1990 novel by Troy Denning

Dragonwall is a fantasy novel by Troy Denning, set in the world of the Forgotten Realms, and based on the Dungeons & Dragons role-playing game. It is the second novel in "The Empires Trilogy". It was published in paperback in August 1990.

==Characters==
- Batu Min Ho
- Hsuan Yu Po
- Wu
- Kwan Chan Sen
- Ju-Hai Chou
- Ting Mei Wan
- Kai Tsao Shou Chin

==Pitch==
Panic invades Shou Lung as the Tuigan army advances inexorably. All attempts to repel the enemy have failed. The emperor himself thus support the young general Batu Min Ho to accomplish the impossible. While Batu and his stepfather develop a secret plan for the army of invading country, his wife Wu and her children in the care of the emperor, soon to discover that senior members of the Bureaucracy is a funny game.

==Plot summary==
After all attempts by the Minister of War Kwan Chan Sen have failed miserably, Emperor Kai Tsao Shou Chin instructs the General Batu Min Ho to counter the enemy. Tuiganes its origins suggest indeed think the emperor that he can repel the barbarians, but his loyalty is in doubt after the discovery of blatant evidence of treason. This is why his wife Wu and her children are left under the protection of the Emperor, ostensibly for their safety, unofficially as hostages.

Batu Min Ho then develops a plan with the help of her stepfather, General Hsuan Yu Po, of encircling and ensnare Tuigan in the town of Shu Kuan.

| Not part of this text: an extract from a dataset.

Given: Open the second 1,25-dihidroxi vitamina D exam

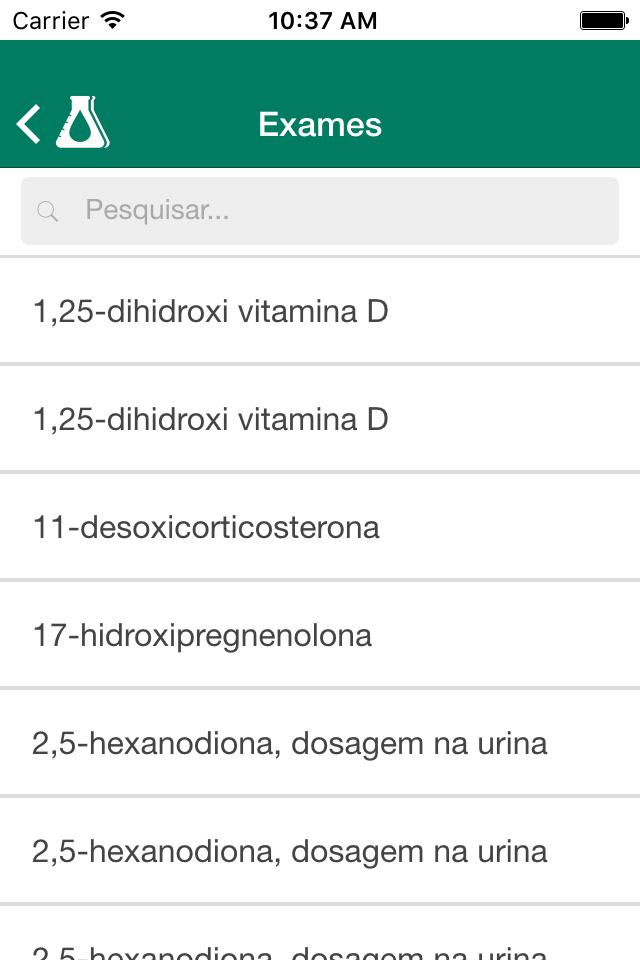Looking at the screenshot, I should point(320,419).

Hsuan and his army attract enemy, leading tough battles and testing the use of cannon powder. When Batu reaches Shou Kuan after ascending the river Shengti the Tuigan are trapped but the army of Hsuan is destroyed. Vastly superior in numbers, Tuigan cannot be dislodged, but cannot break the siege. The status quo and a brief negotiation with Koja, the spokesman Khahan, Batu lead to return to the Emperor. But the dark revelations await: he is accused of treason.

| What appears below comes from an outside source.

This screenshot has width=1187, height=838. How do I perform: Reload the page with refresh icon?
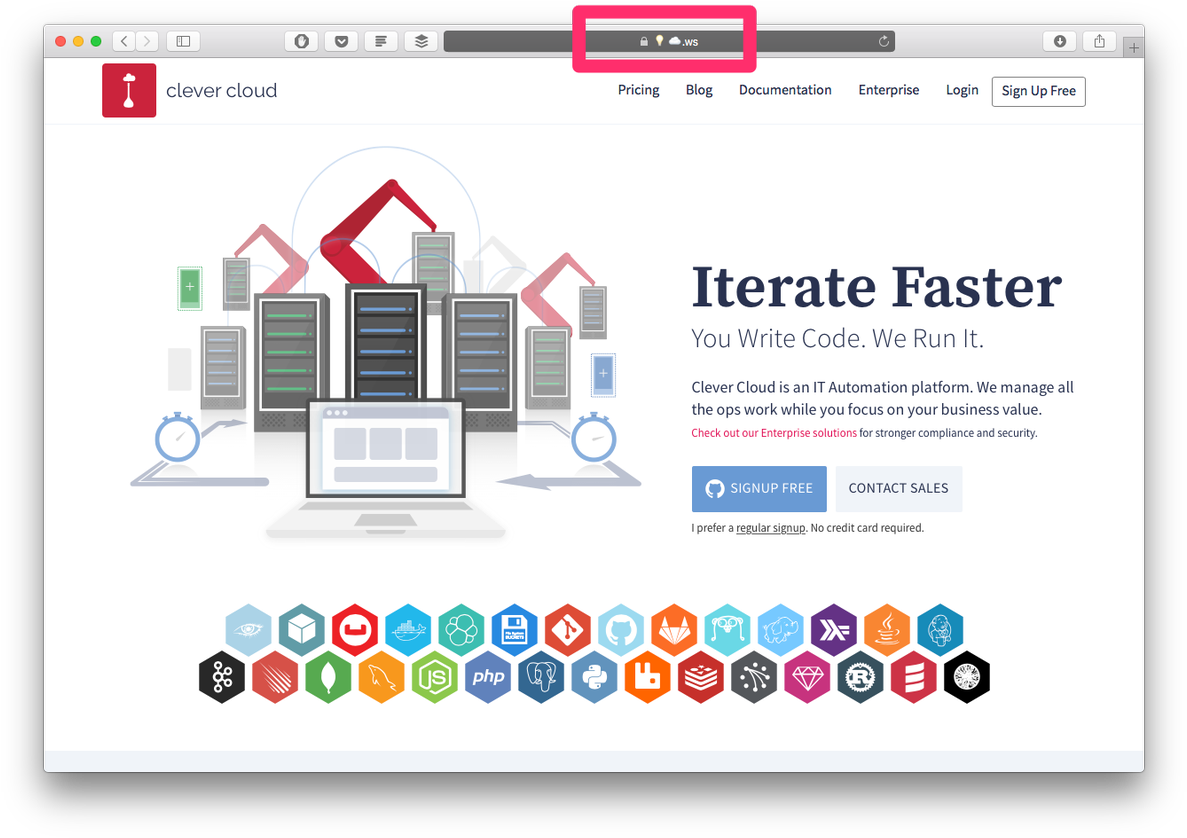tap(883, 41)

In fact, the wife and children of Batu, at the center of intrigues bureaucracy, soon to discover that the Minister of War Kwan Chan Sen and Minister of State Ju-Hai Chou are at the origin of the attack against Yamun Khahan, and thus the war. Wu discovered at the same time that the Minister of Security, Ting Mei Wan, sing the War Minister and is none other than the traitor who informs enemies. However, she is accused of treason by Ting and she and her children are executed before he could reveal what they know. When Batu joined the imperial palace, he is accused of treason by the Minister of Public Safety, but a document submitted by the Tuigan help prove innocence are confused and Ting Mei Wan.

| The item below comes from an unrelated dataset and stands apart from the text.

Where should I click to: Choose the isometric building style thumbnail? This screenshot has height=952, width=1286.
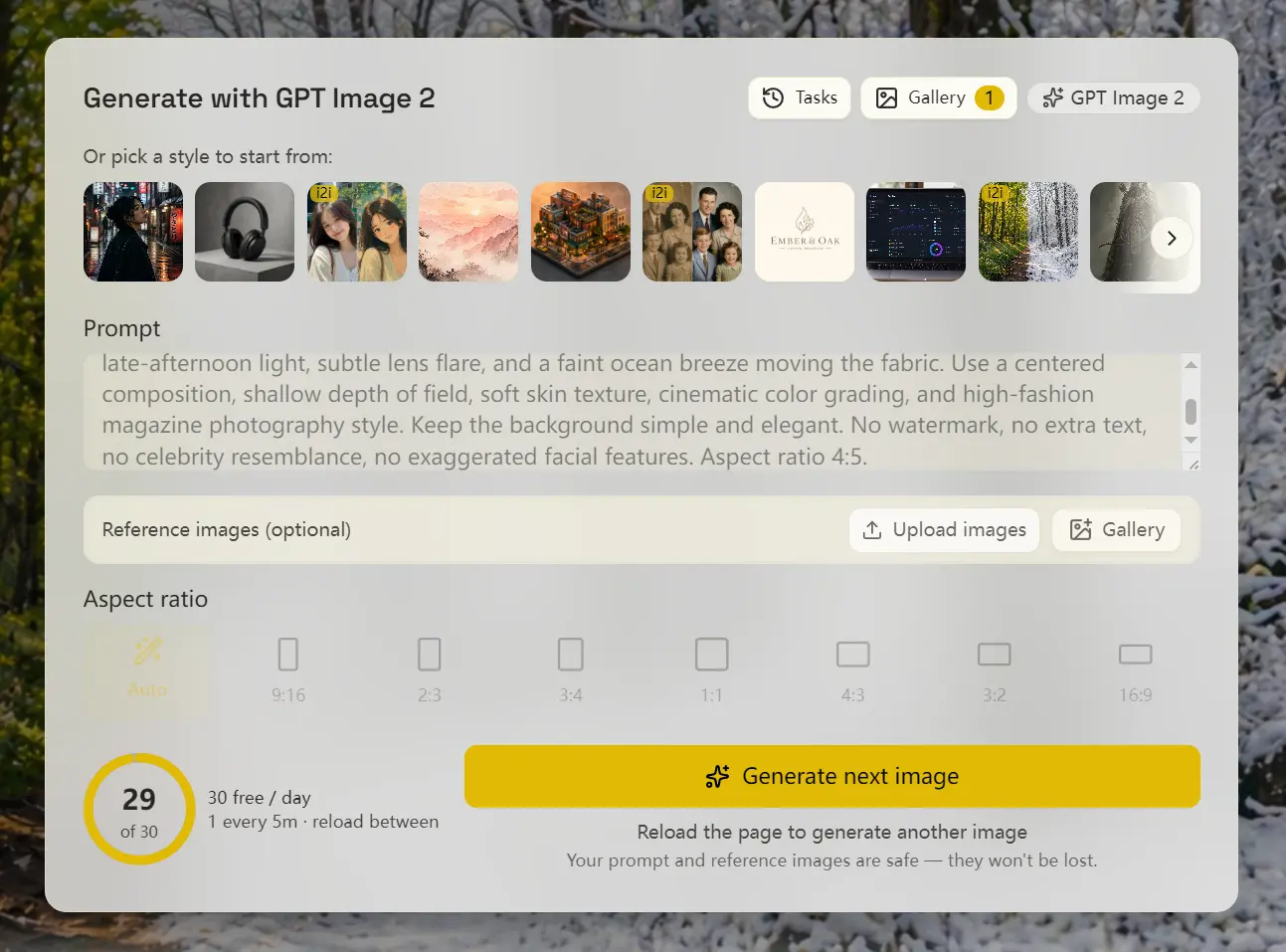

The Emperor publicly perform treacherous and decides to grant the Chief Tuigan it asks the two ministers sponsors of the attack. This puts an end to the war and the Emperor then offers Batu a minister in recognition of his services. Thereof, devastated by the loss of his family refused and left the service of the Emperor, joining the Tuigan army. Yamun Khahan is delighted to welcome a good general in its ranks. He did not in fact abandoned its ambitions and is already planning his next conquest. The being is now a dead end, his thoughts turn to the west and the conquest of Faerûn .

==Reception==
One reviewer commented: "The older Realms books continue to surprise me though. I'm always so used to the newer ones to have happy endings with clearly defined heroes. [...] But Dragonwall has neither. Our 'hero's' family is butchered and he leaves his homeland to join the barbarian army and tries to help them conquer Faerun. Not don’t get me wrong, I enjoy these kinds of not-so-happily-ever-afters, I just tend to forget the older Realms are so rife with them."